Whether succession occurs through the loss of species due to dwindling resources, or by the appearance of a new community member with beneficial traits, small and large changes in habitats are often pioneered or supported by fungi. In many instances these changes are seen by human observers as negative (as in the case of parasitic fungi), even though there may be long-term benefits – such as the clearing out of weakened members of the ecosystem.
An elaboration on the notion that the constant force of change is both needed and inevitable for health and vitality to be ensured, recognizing succession's effects and its grand stewards is an essential step toward understanding the history of a place or community, as well as the foundation for predicting its future course.
As the great nutrient movers, symbiotic partners, and soil builders of the world, fungi are at the beginning and end of each successional turn of any habitat. They are the eternal leaders of each environment's spiral through time – hidden teachers on the importance of resilience in the face of loss, collapse, and the unknown.
Subtly yet profoundly, fungi teach us many things and accomplish great deeds as they shape the world around us. This RMC, we not only seek to highlight this role that fungi play in building new worlds out of the old, but to also honor the legacy of mycology's movement from traditional practices and into its modern era.

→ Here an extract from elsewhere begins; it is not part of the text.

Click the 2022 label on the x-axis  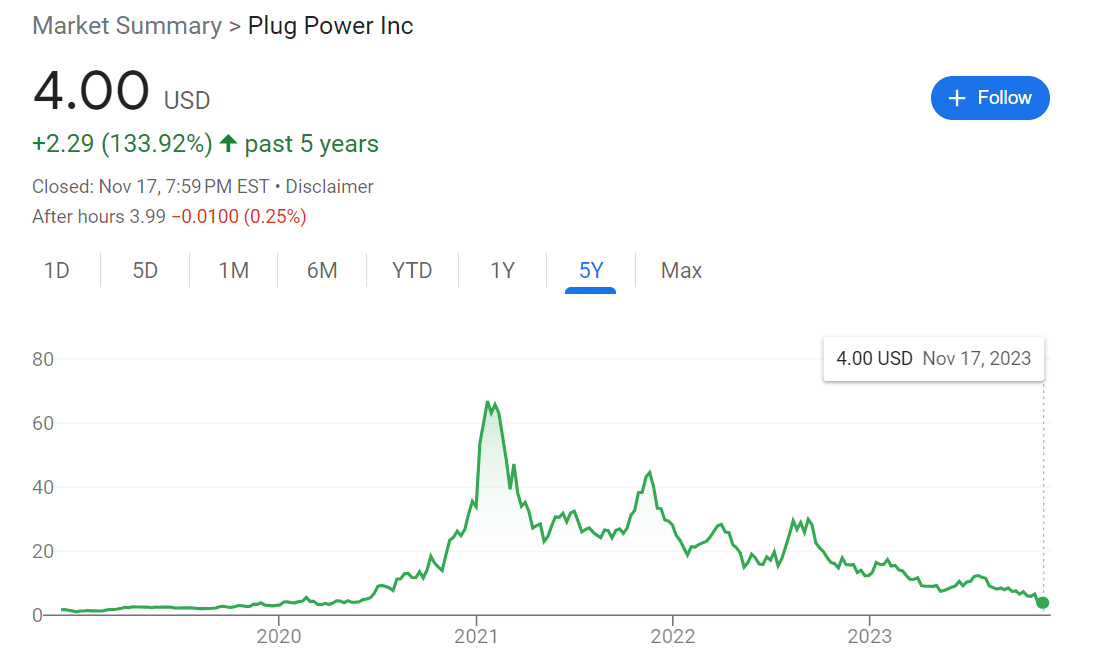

We ask that all who take part in this year’s Convergence consider this theme's container and the ways by which they honor succession in their life – whether in a human, fungal, or ecological context – as we come together this October.
For this year's Featured Fungi we have chosen the powerful and (in)famous Armillaria genus to lift up throughout the RMC and celebrate for its many gifts – especially as they relate to succession. This small genus of fungi are key players in temperate forest composition changes, making them iconic species for reflecting this year’s theme in both their ecological and cultural effects.

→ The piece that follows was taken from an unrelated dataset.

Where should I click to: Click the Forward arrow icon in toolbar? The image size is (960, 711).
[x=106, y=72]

Edible, delicious, and highly medicinal, Armillaria species are commonly referred to as Honey Mushrooms due to their light-to-medium brown color and ability to spill forth in great abundance from logs and stumps, much like an overflowing honey pot. Powerful decomposers, Armillaria species also have the ability to kill off trees by girdling trunks with thick, black, rope-like strands of mycelium (known as rhizomorphs) – a trait that has framed them as problematic in the eyes of orchardists and timber companies for centuries.
And yet, these fungi are critical for species succession in forests, where they act like stewards with a seeming ability to selectively thin unhealthy trees, while leaving neighboring trees unharmed. The power of renewal and rebirth that is found throughout the Fungal Queendom is well-represented by this power in Armillaria – and is a notion that will be woven throughout the many hyphal branches of the RMC.